Die militärische Verteidigung Jugoslawiens gegen imperialistische Angriffe hebt nicht das Recht der Kosovo-Albanerlnnen zum Widerstand gegen die serbische Unterdrückung auf und auch nicht, auf der prinzipiellen Ebene, ihr Recht sich von Serbien loszutrennen. Die Kosovo-Albanerlnnen sind berechtigt ihre eigene Zukunft zu bestimmen, wie jedes andere Volk auch. Aber das Recht auf Selbstbestimmung kann nicht durch eine NATO-Besatzung verwirklicht werden. Indem sie sich selbst der NATO unterordnet, ist die UCK — gegenwärtig die einzig sichtbare Führung der Kosovo-Albanerlnnen — im Wesentlichen in ein Werkzeug der imperialistischen Politik umgewandelt worden. Die UCK redet noch von „Unabhängigkeit“, unterstützt aber in der Tat den Vorstoß der NATO, den Kosovo in ein imperialistisches Protektorat nach dem bosnischen Modell zu verwandeln.
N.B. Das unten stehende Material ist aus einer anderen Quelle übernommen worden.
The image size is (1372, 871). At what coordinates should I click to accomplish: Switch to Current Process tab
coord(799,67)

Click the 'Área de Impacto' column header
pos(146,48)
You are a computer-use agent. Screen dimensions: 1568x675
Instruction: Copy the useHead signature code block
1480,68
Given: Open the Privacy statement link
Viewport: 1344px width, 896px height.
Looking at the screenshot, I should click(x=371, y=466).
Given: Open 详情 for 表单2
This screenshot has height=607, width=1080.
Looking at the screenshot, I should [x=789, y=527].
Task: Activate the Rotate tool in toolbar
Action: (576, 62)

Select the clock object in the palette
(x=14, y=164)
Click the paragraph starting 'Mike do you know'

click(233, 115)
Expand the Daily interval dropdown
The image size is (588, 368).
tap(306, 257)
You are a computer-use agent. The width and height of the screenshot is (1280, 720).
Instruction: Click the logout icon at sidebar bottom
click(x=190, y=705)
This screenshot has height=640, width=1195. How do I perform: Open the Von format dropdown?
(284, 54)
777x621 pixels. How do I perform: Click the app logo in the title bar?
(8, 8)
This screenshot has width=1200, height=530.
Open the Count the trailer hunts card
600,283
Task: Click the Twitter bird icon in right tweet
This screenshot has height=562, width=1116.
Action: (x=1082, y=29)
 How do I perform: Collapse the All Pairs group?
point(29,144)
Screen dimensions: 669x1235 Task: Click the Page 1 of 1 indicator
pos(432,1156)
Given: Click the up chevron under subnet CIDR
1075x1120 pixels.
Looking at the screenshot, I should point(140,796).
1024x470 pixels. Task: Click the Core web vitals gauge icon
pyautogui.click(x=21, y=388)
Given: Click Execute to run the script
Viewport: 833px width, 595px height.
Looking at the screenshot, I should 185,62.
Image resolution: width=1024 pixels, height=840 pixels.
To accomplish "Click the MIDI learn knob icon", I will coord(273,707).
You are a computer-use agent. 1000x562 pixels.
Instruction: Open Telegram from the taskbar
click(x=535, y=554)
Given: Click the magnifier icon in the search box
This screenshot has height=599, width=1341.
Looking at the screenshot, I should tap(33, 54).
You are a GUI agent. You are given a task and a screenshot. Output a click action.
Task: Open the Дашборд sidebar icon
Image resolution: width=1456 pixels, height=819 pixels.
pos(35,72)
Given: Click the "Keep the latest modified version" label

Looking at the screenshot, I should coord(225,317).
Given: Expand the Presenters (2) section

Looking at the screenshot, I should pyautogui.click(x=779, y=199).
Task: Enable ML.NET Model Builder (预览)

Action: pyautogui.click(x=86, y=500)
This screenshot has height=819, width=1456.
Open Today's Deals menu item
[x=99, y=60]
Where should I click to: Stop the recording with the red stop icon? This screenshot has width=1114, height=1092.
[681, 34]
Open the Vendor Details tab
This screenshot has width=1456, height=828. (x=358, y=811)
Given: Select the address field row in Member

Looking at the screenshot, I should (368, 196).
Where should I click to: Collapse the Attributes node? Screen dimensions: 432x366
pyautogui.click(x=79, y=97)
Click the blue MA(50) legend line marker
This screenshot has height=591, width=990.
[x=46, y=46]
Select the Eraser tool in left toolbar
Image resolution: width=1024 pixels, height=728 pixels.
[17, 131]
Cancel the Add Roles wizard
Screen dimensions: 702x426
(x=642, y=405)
Wir stehen in der Tradition von Wladimir Lenin, der mitten im 1. Weltkrieg feststellte: „Einzig und allein um der Wiederaufrichtung Polens willen für einen europäischen Krieg sein — das hieße ein Nationalist schlimmster Sorte sein“ (Die Ergebnisse der Diskussion über die Selbstbestimmung). Lenin erklärte, daß Marxistlnnen das Recht auf Selbstbestimmung nicht als kategorischen Imperativ betrachten:

„Die einzelnen Forderungen der Demokratie, darunter das Selbstbestimmungsrecht, sind nichts Absolutes, sondern ein kleiner Teil der allgemein-demokratischen (jetzt: allgemein-sozialistischen) Weltbewegung. Es ist möglich, daß in einzelnen konkreten Fällen der Teil dem Ganzen widerspricht, dann muß man den Teil verwerfen. Es ist möglich, daß die republikanische Bewegung in einem Lande nur das Werkzeug einer klerikalen oder einer finanzkapitalistisch-monarchistischen Intrige anderer Länder ist — dann dürfen wir diese gegebene, konkrete Bewegung nicht unterstützen...“ (ebd.).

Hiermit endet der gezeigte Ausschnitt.